2.5. Test Methods and Response Characteristics

In this section, we describe the proposed response test methods in terms of their general performance characteristic, specific experimental/analytical methodologies, and the metrics used to quantify performance. The identification of best practices was complicated by a lack of consistency in characteristics and terminology recommended in different references. The consensus documents reviewed here are focused primarily on in vivo testing; however, we have adapted several test methods for in vitro testing, where appropriate. Two of the key standards used were the Clinical and Laboratory Standards Institute (CLSI) POCT5-A: Approved Guideline, and the International Organization for Standardization (ISO) 15197:2003 [35,36]. The CLSI document recommends evaluation of accuracy, sensitivity and specificity, device stability, calibration, lag time, and trueness of measurement and device traceability. The key testing characteristics recommended by the ISO standard are repeatability, intermediate precision, and analytical accuracy.

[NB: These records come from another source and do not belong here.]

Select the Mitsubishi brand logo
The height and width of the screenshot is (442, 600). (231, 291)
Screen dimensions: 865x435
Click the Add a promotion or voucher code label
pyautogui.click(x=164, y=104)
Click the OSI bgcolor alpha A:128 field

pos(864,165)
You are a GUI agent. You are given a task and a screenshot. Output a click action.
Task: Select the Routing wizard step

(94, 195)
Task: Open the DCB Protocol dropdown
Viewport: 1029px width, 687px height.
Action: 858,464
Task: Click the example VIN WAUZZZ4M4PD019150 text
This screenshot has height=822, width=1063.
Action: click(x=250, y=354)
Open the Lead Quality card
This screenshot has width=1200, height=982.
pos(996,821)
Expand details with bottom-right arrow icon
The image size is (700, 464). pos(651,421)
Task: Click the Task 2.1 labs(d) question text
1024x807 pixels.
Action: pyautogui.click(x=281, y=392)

The full list (Table 1) of the in vitro response characteristics implemented in this study includes: spectral response, linearity, analytical sensitivity, detection capability, kinetic response and lag time, reversibility, stability, precision, accuracy, error analysis, and comparative accuracy. It should be noted that this Table lacks a key performance characteristic, interference. The potential for GC values to be altered by non-glucose sugars and medications is beyond the scope of this study, due to its extensive methods and results, and will be addressed in a future publication currently under preparation. Furthermore, while performance threshold values are not listed in this table—and may require additional research since the correlation between in vitro and in vivo performance is not well established—potential criteria are discussed in Section 3.

2.5.1. Spectral Response

The spectral fluorescence distributions provide a more thorough illustration of FRET biosensor output than the narrow bandwidth measurements that were used for GC estimation. We evaluated spectral response over a range of GCs from 0 to 400 mg/dL. The fluorescence reader described in Section 2.4 was used to generate spectra based on an excitation wavelength of 590 nm and detection range of 610–750 nm. This covers most of the range of the donor fluorescence (although some was cut off by the emission filter), including the range used for calibration and the full range of acceptor fluorescence.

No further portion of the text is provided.